Ancient bacteria formed these iron oxide inclusions in hydrothermal vent deposits in the Nuvvuagittuq Supracrustal Belt in Québec, Canada.

Matthew Dodd

The study of ancient fossils is always controversial. Rocks that are three billion years old or older are hard to come by, as they have mostly been crunched up or eroded away many times over through Earth’s turbulent history. It’s harder still to look at ancient rocks and say incontrovertibly that the patterns within them are evidence of biological forces, and not some other non-organic process.

Last year a separate research team announced the discovery of stromatolites — a mound-shaped fossil remnant of complex microbial colonies that form a sort of mat in shallow seas — in Greenland that date to 3.7 billion years old. But more work needs to be done to say for sure that these patterns in the rocks were definitely formed by microbes, says Papineau. “The lack of carbon isotopes and graphite compositions prevents further interpretations, such that we can only speculate that they were formed by cyanobacteria.”

On the other hand, these rusty branching patterns in the rocks in this most recent find almost certainly could not have been formed by non-biological means, says Papineau. “We feel very confident that we discovered bona fide microfossils and the mineralized remains of their putrefied bodies. We have nine independent lines of evidence from our samples, and in addition, we also documented all these observations in younger microfossils in the same rock type, cited the literature on modern microorganisms that reports most of these biological signatures, and we had to reject the null hypothesis, which is that all the known non-biological explanations need to be rejected before a conclusive biological assignment can be reached.”
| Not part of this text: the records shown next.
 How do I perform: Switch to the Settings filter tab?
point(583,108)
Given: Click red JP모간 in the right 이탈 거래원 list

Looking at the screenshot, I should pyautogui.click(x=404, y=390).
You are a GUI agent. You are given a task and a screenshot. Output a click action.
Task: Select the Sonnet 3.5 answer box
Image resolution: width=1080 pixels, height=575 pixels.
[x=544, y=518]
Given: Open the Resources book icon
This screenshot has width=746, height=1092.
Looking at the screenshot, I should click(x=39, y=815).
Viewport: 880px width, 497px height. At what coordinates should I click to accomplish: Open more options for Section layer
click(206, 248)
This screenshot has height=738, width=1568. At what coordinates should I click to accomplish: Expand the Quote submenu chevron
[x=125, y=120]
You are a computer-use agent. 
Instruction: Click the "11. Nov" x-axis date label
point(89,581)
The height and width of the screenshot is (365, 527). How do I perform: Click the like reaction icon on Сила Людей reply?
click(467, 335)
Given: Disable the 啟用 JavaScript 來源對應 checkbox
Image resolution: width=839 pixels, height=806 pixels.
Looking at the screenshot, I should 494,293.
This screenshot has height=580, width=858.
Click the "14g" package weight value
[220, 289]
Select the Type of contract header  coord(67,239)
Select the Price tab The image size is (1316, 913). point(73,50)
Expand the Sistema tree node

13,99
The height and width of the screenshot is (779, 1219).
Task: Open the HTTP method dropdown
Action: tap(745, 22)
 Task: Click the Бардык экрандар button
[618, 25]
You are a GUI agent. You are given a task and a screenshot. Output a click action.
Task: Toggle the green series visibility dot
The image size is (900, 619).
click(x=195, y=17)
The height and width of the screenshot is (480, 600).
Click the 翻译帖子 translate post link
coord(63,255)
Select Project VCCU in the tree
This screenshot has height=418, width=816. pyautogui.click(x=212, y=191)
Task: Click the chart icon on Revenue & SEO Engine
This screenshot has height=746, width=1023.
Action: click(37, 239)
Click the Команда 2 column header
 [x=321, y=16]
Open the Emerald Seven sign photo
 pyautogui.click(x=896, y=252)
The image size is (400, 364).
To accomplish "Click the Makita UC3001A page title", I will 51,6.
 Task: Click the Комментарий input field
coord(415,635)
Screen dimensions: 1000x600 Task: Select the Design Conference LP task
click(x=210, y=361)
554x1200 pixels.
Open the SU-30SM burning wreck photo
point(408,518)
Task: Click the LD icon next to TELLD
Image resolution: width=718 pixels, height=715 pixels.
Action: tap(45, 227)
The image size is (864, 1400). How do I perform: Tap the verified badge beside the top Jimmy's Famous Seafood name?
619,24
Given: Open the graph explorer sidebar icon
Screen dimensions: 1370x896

The ancient fossils were found in iron-rich rocks in the Nunavik region of Québec, Canada.

Dominic Papineau

If these fossils are really ancient bacteria, it means that life arose and evolved quickly on Earth, and there’s no reason to believe it might not do the same on other planets under similar conditions. If all you need for life to take hold is a liquid ocean and some volcanic activity, Mars could very well have held life four billion years ago, too, and we may soon find similar-looking fossils on the red planet’s surface.

It could turn out that life is not something extraordinarily special, but instead something that, under the right conditions, is almost inevitable.

Abstract:

Although it is not known when or where life on Earth began, some of the earliest habitable environments may have been submarine-hydrothermal vents. Here we describe putative fossilized microorganisms that are at least 3,770 million and possibly 4,290 million years old in ferruginous sedimentary rocks, interpreted as seafloor-hydrothermal vent-related precipitates, from the Nuvvuagittuq belt in Canada. These structures occur as micrometre-scale haematite tubes and filaments with morphologies and mineral assemblages similar to those of filamentous microorganisms from modern hydrothermal vent precipitates and analogous microfossils in younger rocks. The Nuvvuagittuq rocks contain isotopically light carbon in carbonate and carbonaceous material, which occurs as graphitic inclusions in diagenetic carbonate rosettes, apatite blades intergrown among carbonate rosettes and magnetite–haematite granules, and is associated with carbonate in direct contact with the putative microfossils. Collectively, these observations are consistent with an oxidized biomass and provide evidence for biological activity in submarine-hydrothermal environments more than 3,770 million years ago.